Let’s forget about the interpreter for a second. Consider the following program (pseudo code):

  let dec = fun* (x:int) (x - 1) in

  dec("hell")

Can you translate it to Java and Julia? What happens when we run the programs in each case?

Java:

  int dec(int x) { return x - 1; }

  

  dec("hell") // type error

Thanks to the type checker, the dec("hell") call will never be evaluated.

Whenever a call to dec is being evaluated, we can be certain that inside dec, variable x contains an integer value.

Julia:

  dec(x::Int) = x-1

  

  dec("hell") # dynamic MethodError: no method matching dec(::String)

Because Julia is not statically typed, no static type error is reported for dec("hell"), so the call will be evaluated. Then, because all function calls are handled by dispatch and there is no dec method for a String argument, this call will fail at run-time. Note that we will not evaluate the body of dec(::Int)!

Whenever a call is being dispatched to the dec(::Int) method, we can be certain that inside dec(::Int), variable x contains an integer value.

Thus, Julia does not use type annotation as logical types for type checking, but the interpreter does rely on them at run-time.

  abstract -----------▷ type annotation ------------

    type                                          

                                                  

      -------------------------                interpreter

                                                  

                                                  

   struct ---------------▷ type tag ----------------

Note. Type annotations are not required in Julia. We can write methods such as

f(x) = x + 1

and then inside f, variable x can contain any value. A method without type annotations is equivalent to a method for ::Any, where Any is a supertype of all types (often referred to as "top").

Subtyping Dispatch

How does the run-time system know which method to dispatch to? Clearly, in the current interpreter example, there is just one method that can handle ENeg:

;# ExprAST -> IValue
interpret(expr::EInt) = expr.val
interpret(expr::ENeg) = - interpret(expr.expr)
interpret(expr::EAdd) = interpret(expr.left) + interpret(expr.right)
 
interpret(ENeg(EInt(4))) ;# -4

How about the following definitions?

;# ExprAST -> String
toString(expr::ExprAST) = "ExprAST"
toString(expr::EInt) = "$(expr.val)"
toString(expr::ENeg) = "-($(toString(expr.expr)))"
 
toString(ENeg(EInt(4))) ;# "-(4)"

Intuitively, there are two methods applicable to an ENeg value, toString(::ExprAST) and toString(::ENeg). And we would like the dispatch mechanism to pick the latter one, because it is more specific. But what does it mean to be applicable and more specific?
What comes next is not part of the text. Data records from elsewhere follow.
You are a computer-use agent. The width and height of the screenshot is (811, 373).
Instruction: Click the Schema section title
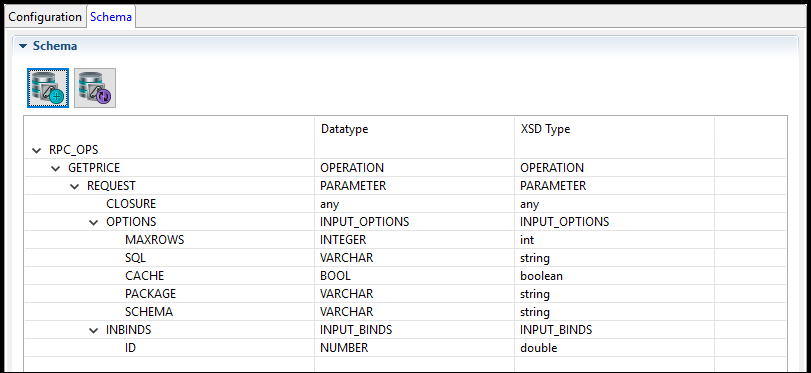click(x=55, y=46)
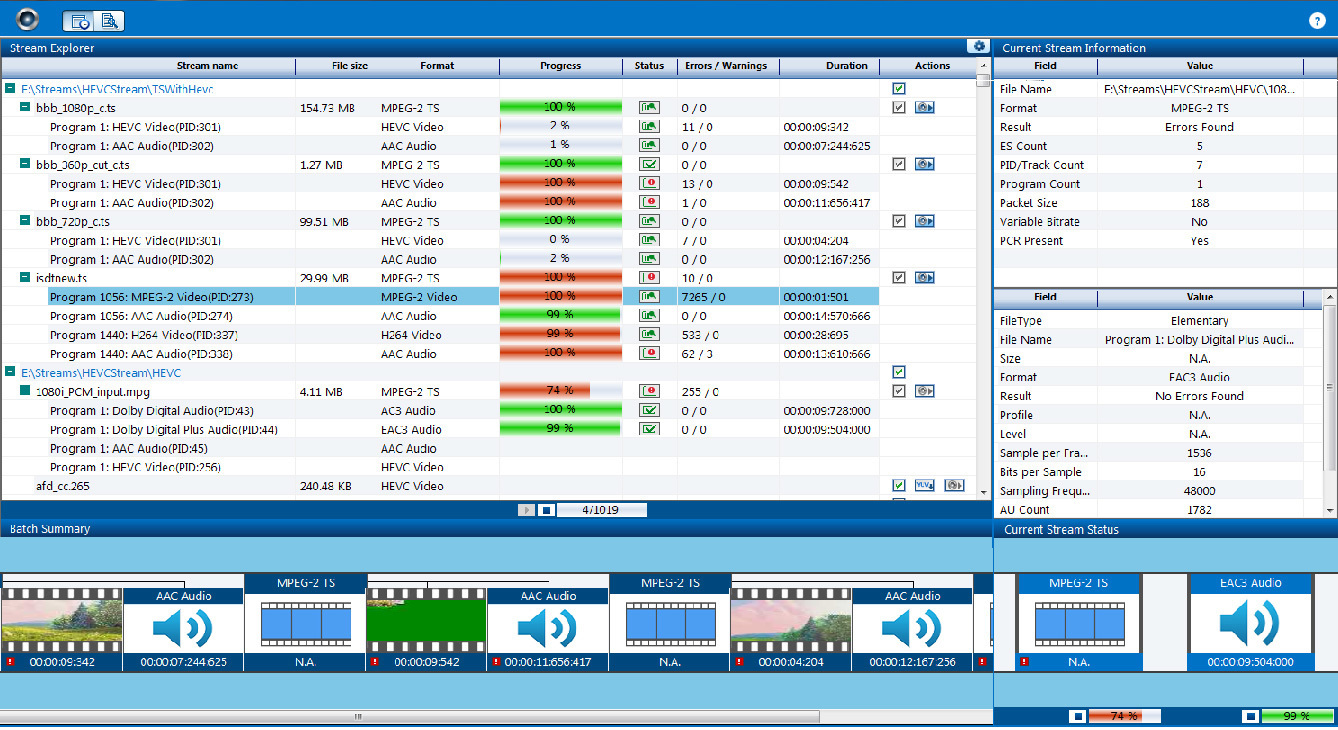Collapse the bbb_1080p_c.ts tree node
Image resolution: width=1338 pixels, height=730 pixels.
(x=26, y=108)
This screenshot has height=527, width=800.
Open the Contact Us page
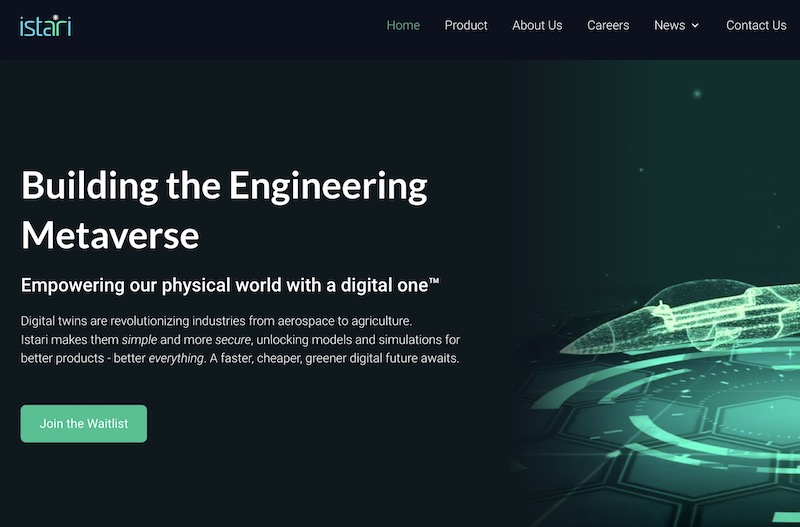click(x=756, y=25)
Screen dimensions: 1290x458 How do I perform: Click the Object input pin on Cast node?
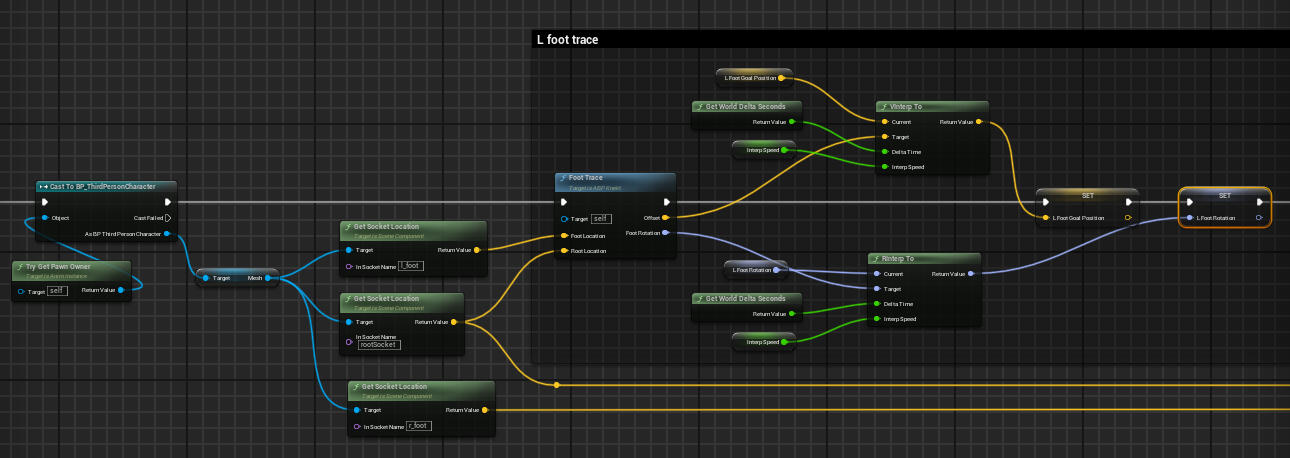coord(45,217)
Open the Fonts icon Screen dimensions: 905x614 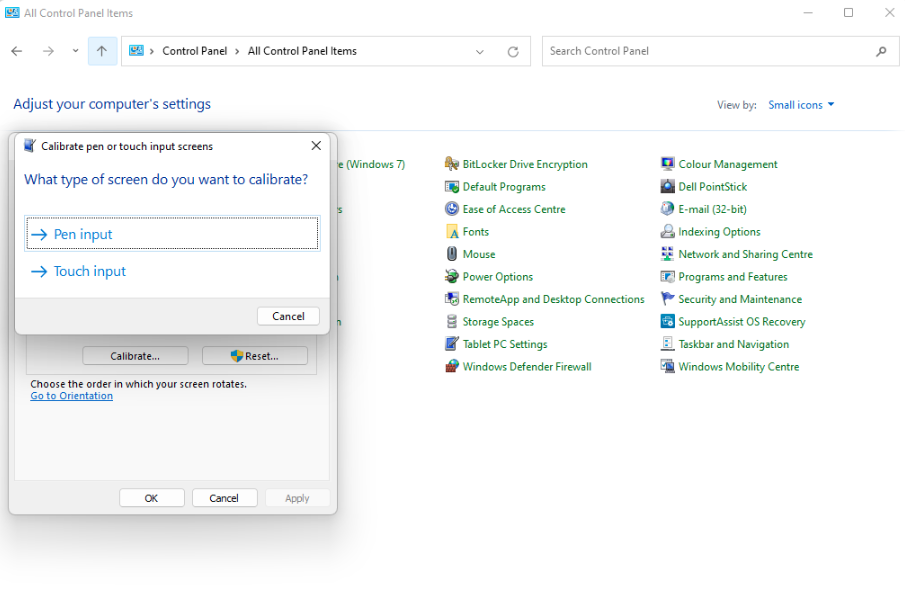452,232

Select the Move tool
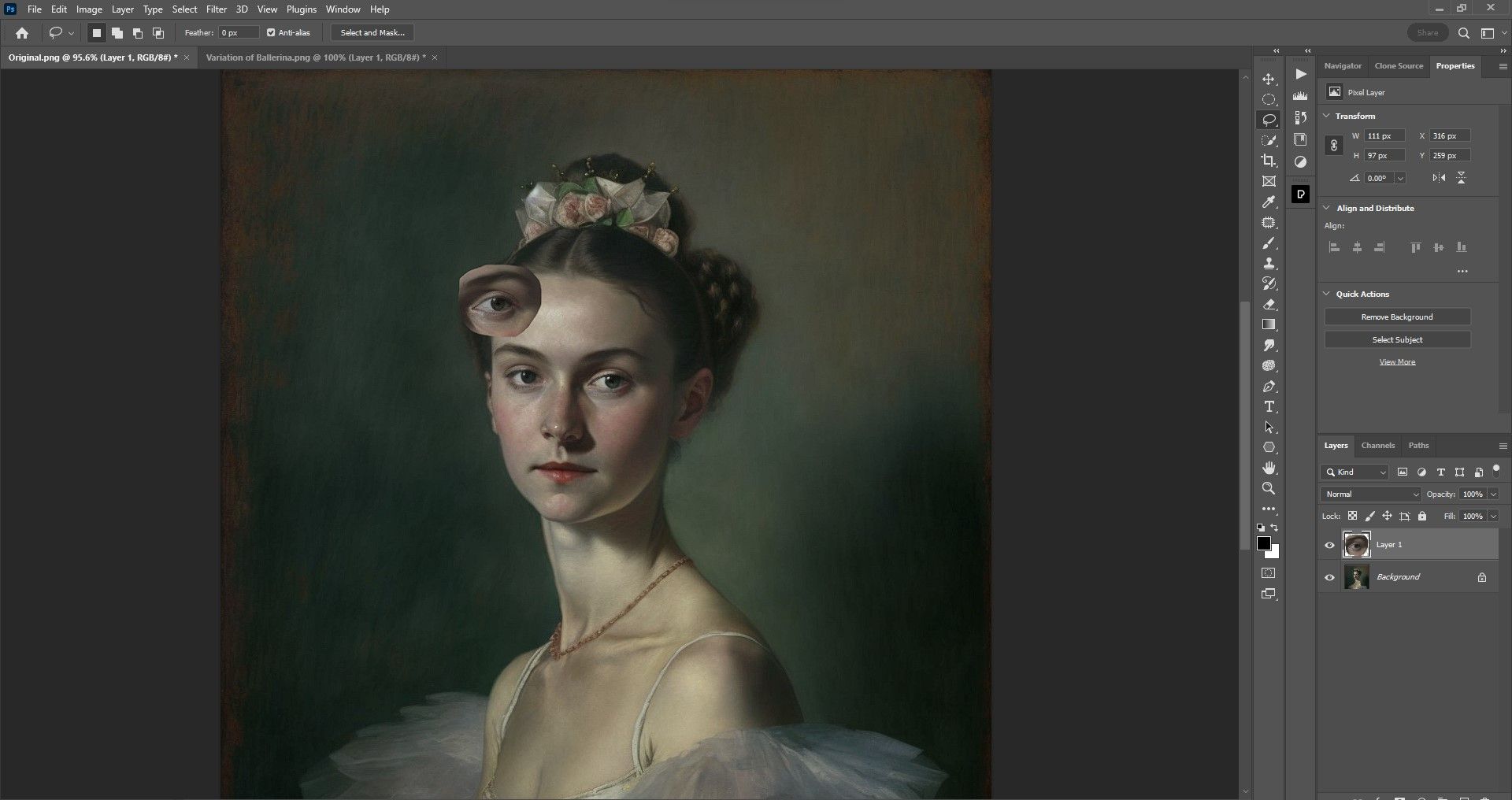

Formally, the intuition translates to the use of subtyping. Dynamic dispatch of toString(ENeg(...)) is resolved in two steps:

  1. Find all toString methods applicable to ENeg tag. For this, check subtyping between the type tag and type annotation of every toString method:

    • ENeg <: ExprAST ? Yes, toString(::ExprAST) is applicable.

    • ENeg <: EInt ? No, toString(::EInt) is not applicable.

    • ENeg <: ENeg ? Yes, toString(::ENeg) is applicable.

  2. Select the most specific method out of the applicable ones. For this, check subtyping between type annotations of the methods.

    • ENeg <: ExprAST ? Yes, toString(::ENeg) is more specific than toString(::ExprAST).

Thus, we have two applicable methods and one of them is more specific than the other, so the call is dispatched to the more specific one.

In the interpreter example, the set of applicable methods is a singleton set, so there is no choice but to pick interpret(::ENeg). If we remove this method, the set becomes empty and we get the "no method" error.

Do you think other errors are possible? What about step 2? Is it always possible to find the best method?

Multiple (Symmetric) Dispatch

Wait a minute! Didn’t we promise to talk about multiple dispatch? So far, all the methods accept one argument, and we can easily write similar code in Java using classes and dynamic dispatch.

Very well, let’s define equality for expressions in the Expr language. How do we do this in Julia? Any guesses? The solution should not be surprising (the last method catches situations where the arguments have different tags, in which case they are definitely not equal).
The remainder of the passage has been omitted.